Smithers & Co., an investment firm in London, incorporates the Q Ratio in their analysis. In fact, CEO Andrew Smithers and economist Stephen Wright of the University of London coauthored a book on the Q Ratio, Valuing Wall Street. They prefer the geometric mean for standardizing the ratio, which has the effect of weighting the numbers toward the mean. The chart below is adjusted to the geometric mean, which, based on the same data as the two charts above, is 75%. This analysis makes the Tech Bubble an even more dramatic outlier at 158% above the (geometric) mean.

**Extrapolating Q**

Unfortunately, the Q Ratio isn't a very timely metric. The Z.1 data is over two months old when it's released, and three additional months will pass before the next release. To address this problem, I've been make an estimate for the more recent months based on changes in the VTI (the Vanguard Total Market ETF) price (a surrogate for line 39).

**The Message of Q: Overvaluation**

Based on the latest Z.1 data, the Q Ratio at the end of the third quarter of 2014 was 1.09. As of the January close, the broad market was up 2.4% (based on VTI's monthly closes). My latest estimate would put the ratio about 63% above its arithmetic mean and 75% above its geometric mean. Of course periods of over- and under-valuation can last for many years at a time, so the Q Ratio is not a useful indicator for short-term investment timelines. This metric is more appropriate for formulating expectations for long-term market performance. As we can see in the next chart, the current level is close to the vicinity of market tops, with Tech Bubble peak as an extreme outlier.
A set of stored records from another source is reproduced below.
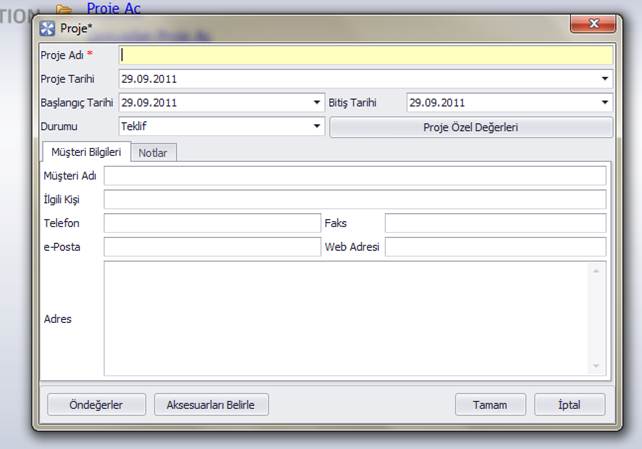Click the Öndeğerler button
The width and height of the screenshot is (642, 449).
tap(95, 405)
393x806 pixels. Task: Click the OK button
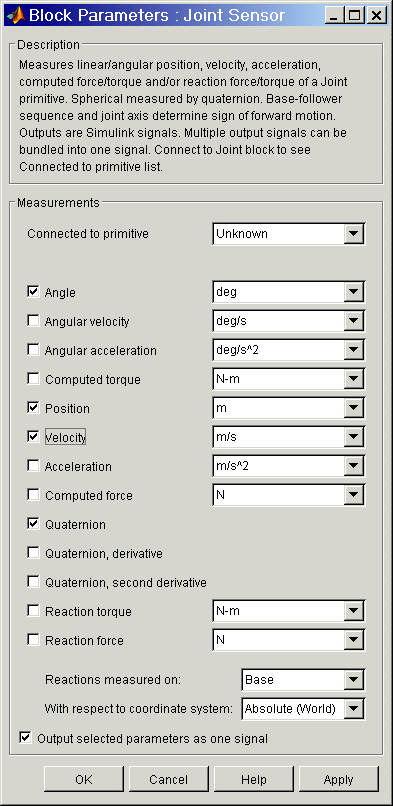coord(84,780)
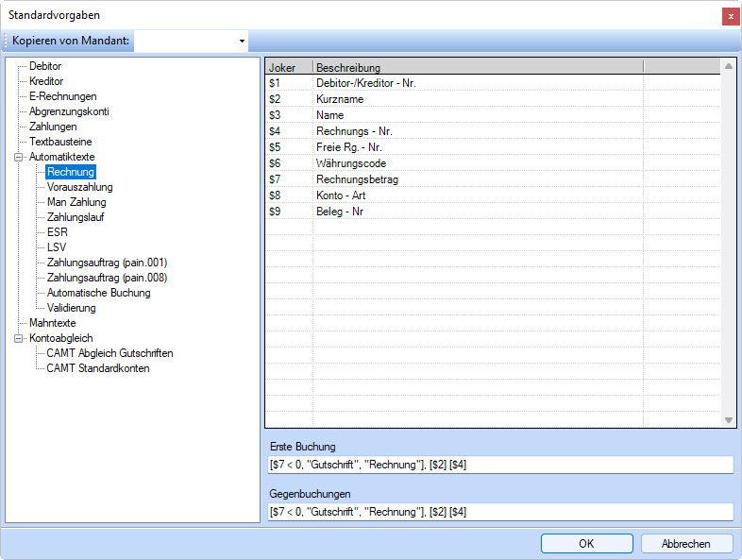This screenshot has width=742, height=560.
Task: Open the Validierung tree item
Action: pos(71,308)

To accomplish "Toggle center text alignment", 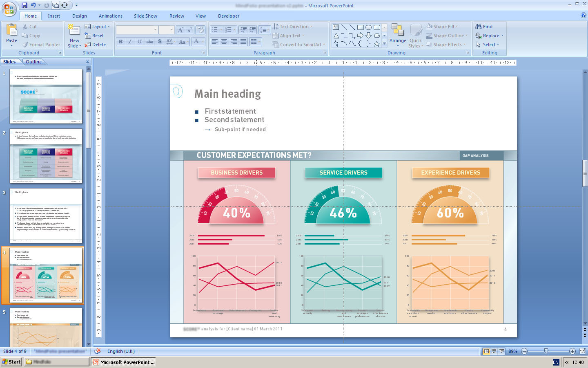I will pyautogui.click(x=224, y=42).
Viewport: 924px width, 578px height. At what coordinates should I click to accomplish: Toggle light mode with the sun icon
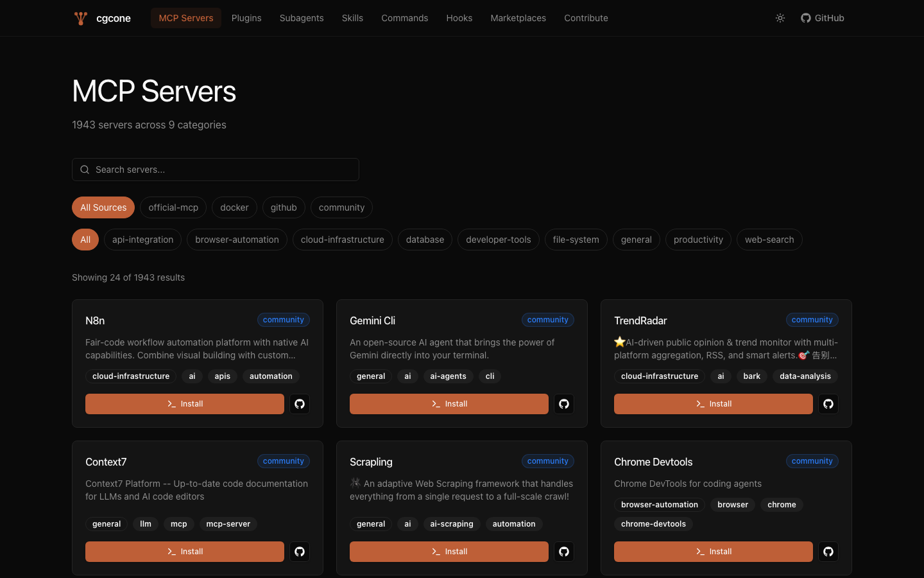(780, 18)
For a quick look at the two components of the Q Ratio calculation, here is an overlay of the two since the inception of quarterly Z.1 updates in 1952. There is an obvious similarity between Line 39 and a broad market index, such as the S&P 500 or VTI. It is the more volatile of the two, but this component can be easily extrapolated for the months following the latest Fed data. The less volatile underlying Net Worth, Line 36, is not readily estimated from coincident indicators.

I added the regressions through the two data series to help illustrate the secular trend toward higher valuations.
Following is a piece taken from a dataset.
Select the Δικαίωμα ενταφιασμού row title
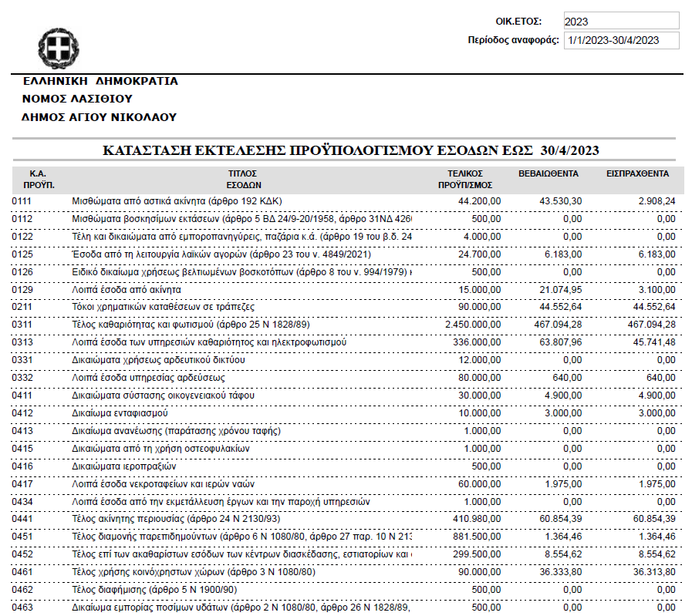Image resolution: width=692 pixels, height=616 pixels. click(122, 412)
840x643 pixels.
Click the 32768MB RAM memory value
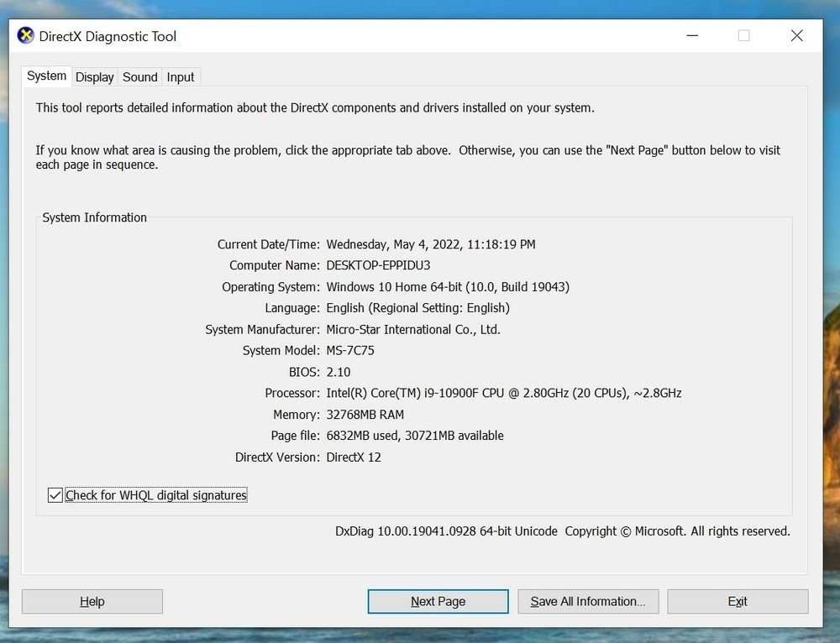(x=365, y=415)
**Footnote on Z.1 Revisions:** The Fed's Z.1 Financial Accounts of the United States is subject to revisions with each release. Of the two metrics used in calculating the Q-Ratio, line 36 (Net Worth) is subject to significant revisions. In Q2 2013 the data for this metric was substantially revised in light of the addition of the catch-all for intangible assets "Intellectual Property Products" to the equation. Here is the Fed's note on the change:

Data for investment and depreciation flows and capital stocks of all sectors have been revised to reflect BEAs new concept of fixed assets as part of the comprehensive revision. Under the new concept, fixed investment now includes expenditures for research and development and entertainment, literary, and artistic originals. Reflecting this change, a new category called intellectual property products is now shown on tables B.100, B.102, B.103, R.100, R.102, R.103 and in the Integrated Macroeconomic Accounts. The new category includes the two new items plus expenditures on software. |

The effect has been a systemic lowering of the Q-Ratio.

Without the intellectual property adjustment, the Q-Ratio at the end of the third quarter of 2014 would have been 1.21 and would currently be 1.23. That would put it 73% above its arithmetic mean and 87% above its geometric mean.

The chart below shows the Q-Ratio using a calculation method shared with me a few years ago by John Mihaljevic, formerly Dr. James Tobin's research associate at Yale. It is based on several values from the Z.1 data and does not factor in intellectual property. The Q Ratio using this method of calculation is 80% above its arithmetic mean and 96% above its geometric mean.

Does it make sense to exclude intellectual property from the Q-Ratio? An email I received from a professional in the industry makes a cogent case for excluding intangible property:

One firm's competitive advantage (or intangible capital) is another's competitive disadvantage (or negative intangible capital). It is a zero sum. |

Other commentators have been quick to defend the introduction of intangible property to the calculation.